Let $(X,O_X)$ be a ringed space, $E$ - finite locally free $O_X$-module. Let $E^*=Hom_{O_X}(E, O_X)$. How to show, that $E^{**} = E$? It's clear, that locally $E|_U = O_X^n|_U$, and then $E^*|_U = O_X^n|_U$, $E^{**}|_U = O_X^n|_U$. But the second isomorphism is canonical, then we can glue isomorphisms via intersections. It's obvious with canonicity, but how to show it more formally.

• I guess you want to assume that $E$ is finite locally free as an $\mathscr{O}_X$-module? – Keenan Kidwell Nov 3 '12 at 17:14
• Yes. I think, it's wrong in general case. – user46336 Nov 3 '12 at 17:18

If $\mathscr{E}$ is a finite locally free $\mathscr{O}_X$-module, then in particular it is of finite presentation. This implies that for any $\mathscr{O}_X$-module $\mathscr{F}$, the natural map $\mathcal{H}om_{\mathscr{O}_X}(\mathscr{E},\mathscr{F})_x\rightarrow\mathrm{Hom}_{\mathscr{O}_{X,x}}(\mathscr{E}_x,\mathscr{F}_x)$ is an isomorphism.

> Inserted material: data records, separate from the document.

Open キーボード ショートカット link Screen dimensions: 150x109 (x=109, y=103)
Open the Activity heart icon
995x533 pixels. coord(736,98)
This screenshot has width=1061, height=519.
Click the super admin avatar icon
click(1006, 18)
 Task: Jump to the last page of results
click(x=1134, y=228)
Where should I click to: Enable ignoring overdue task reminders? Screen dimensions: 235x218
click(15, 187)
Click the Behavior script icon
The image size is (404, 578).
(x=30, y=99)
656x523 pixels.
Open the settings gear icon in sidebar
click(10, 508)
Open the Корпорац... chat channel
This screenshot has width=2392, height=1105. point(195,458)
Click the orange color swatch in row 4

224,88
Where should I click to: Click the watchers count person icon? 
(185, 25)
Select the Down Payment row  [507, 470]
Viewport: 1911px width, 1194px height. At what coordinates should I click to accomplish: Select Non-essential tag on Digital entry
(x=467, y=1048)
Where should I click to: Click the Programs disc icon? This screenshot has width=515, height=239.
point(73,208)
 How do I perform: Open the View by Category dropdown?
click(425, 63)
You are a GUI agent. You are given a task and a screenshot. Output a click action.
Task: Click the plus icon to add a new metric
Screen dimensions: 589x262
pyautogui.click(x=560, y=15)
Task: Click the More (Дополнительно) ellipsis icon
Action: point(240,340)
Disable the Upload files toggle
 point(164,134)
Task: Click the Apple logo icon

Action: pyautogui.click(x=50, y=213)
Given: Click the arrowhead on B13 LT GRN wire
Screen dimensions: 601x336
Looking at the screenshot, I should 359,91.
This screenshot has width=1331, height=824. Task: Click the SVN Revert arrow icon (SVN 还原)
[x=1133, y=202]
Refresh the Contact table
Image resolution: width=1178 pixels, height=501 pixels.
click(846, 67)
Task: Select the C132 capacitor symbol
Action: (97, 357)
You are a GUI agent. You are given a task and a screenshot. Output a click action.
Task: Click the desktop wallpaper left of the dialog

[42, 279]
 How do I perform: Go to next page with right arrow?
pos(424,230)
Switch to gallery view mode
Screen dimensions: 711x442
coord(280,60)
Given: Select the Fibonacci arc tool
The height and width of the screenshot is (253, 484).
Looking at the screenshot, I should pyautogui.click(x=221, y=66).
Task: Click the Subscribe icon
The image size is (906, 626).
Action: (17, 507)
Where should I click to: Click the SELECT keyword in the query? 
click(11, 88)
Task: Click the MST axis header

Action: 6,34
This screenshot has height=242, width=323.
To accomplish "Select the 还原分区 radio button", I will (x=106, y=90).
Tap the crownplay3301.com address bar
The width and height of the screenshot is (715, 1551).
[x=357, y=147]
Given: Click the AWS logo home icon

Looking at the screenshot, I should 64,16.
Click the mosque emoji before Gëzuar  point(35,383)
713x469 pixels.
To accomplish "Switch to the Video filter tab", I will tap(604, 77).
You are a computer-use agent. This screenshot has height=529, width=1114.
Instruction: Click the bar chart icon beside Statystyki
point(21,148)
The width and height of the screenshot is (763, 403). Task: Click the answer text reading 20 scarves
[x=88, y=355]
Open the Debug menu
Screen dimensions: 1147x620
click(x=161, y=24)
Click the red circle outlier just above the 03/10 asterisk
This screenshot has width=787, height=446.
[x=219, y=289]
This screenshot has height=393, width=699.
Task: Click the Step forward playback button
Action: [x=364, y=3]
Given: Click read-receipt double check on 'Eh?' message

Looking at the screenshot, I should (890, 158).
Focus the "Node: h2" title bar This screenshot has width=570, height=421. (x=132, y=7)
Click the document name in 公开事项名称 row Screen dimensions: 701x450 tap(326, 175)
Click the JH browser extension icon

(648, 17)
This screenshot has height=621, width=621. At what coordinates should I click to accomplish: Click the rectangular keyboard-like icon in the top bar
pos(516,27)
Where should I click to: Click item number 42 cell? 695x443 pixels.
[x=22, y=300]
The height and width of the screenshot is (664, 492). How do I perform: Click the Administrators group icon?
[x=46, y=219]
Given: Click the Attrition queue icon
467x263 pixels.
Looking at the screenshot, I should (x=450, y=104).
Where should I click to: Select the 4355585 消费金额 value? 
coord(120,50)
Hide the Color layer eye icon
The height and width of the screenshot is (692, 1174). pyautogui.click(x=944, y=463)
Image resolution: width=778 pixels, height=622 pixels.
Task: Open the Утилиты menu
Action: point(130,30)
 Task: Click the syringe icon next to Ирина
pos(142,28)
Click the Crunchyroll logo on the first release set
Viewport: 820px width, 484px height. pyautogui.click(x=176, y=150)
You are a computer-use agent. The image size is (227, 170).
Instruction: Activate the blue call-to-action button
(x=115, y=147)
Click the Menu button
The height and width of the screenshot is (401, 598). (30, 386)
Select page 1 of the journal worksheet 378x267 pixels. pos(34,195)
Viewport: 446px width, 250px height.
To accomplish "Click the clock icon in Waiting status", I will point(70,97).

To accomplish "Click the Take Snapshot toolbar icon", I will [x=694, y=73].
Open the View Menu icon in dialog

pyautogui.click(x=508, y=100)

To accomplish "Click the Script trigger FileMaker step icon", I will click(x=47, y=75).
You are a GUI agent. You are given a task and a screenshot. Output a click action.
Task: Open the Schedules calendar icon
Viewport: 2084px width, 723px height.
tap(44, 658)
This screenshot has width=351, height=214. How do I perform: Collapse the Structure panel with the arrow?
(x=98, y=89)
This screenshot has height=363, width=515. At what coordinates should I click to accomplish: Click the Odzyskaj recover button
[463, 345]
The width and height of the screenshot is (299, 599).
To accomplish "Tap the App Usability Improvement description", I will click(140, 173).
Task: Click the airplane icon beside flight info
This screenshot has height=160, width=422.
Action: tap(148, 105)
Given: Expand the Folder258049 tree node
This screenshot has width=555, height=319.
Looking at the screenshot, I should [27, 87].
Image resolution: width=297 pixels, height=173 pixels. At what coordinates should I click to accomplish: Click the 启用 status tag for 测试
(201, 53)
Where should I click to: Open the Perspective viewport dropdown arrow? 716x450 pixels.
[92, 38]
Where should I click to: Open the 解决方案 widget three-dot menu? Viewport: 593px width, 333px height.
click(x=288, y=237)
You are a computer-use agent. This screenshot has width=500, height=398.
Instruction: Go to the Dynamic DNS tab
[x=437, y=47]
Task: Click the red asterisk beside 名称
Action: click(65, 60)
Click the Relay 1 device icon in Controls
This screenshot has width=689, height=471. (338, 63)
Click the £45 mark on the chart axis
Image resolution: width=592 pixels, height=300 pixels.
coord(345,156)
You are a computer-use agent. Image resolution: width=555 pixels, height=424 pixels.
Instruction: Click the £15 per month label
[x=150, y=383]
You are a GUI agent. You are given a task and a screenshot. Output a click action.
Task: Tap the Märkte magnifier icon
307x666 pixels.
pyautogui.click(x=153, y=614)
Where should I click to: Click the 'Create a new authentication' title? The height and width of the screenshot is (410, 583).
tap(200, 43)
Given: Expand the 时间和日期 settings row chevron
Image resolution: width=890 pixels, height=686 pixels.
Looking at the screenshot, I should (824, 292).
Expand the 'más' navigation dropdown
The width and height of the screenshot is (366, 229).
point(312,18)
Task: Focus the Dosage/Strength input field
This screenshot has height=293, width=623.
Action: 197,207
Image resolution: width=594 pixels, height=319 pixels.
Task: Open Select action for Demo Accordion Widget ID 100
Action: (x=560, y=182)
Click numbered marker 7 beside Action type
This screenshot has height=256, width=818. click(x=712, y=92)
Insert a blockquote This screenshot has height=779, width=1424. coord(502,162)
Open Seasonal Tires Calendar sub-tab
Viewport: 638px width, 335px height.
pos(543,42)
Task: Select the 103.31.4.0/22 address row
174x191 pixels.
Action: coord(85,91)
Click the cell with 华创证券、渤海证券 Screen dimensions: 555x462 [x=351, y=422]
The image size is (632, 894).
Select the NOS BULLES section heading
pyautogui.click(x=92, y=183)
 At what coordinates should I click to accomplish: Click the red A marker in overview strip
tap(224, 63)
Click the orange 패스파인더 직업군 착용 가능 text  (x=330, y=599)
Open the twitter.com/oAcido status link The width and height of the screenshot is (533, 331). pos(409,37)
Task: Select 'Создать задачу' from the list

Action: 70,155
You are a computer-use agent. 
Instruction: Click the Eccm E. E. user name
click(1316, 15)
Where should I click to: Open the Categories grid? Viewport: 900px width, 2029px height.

With this in mind, the fact that the natural map $\mathscr{E}\rightarrow(\mathscr{E}^\vee)^\vee$ is an isomorphism should boil down to the fact that for a ring $R$ and a finite free $R$-module $M$, the canonical map from $M$ to its double $R$-linear dual is an isomorphism. Indeed, granted this fact, the stalks of the natural map from $\mathscr{E}$ to its double dual can be identified with the natural map from $\mathscr{E}_x$ to its double $\mathscr{O}_{X,x}$-linear dual. I'm using here that $\mathscr{E}^\vee$ is also finite locally free, hence finitely presented.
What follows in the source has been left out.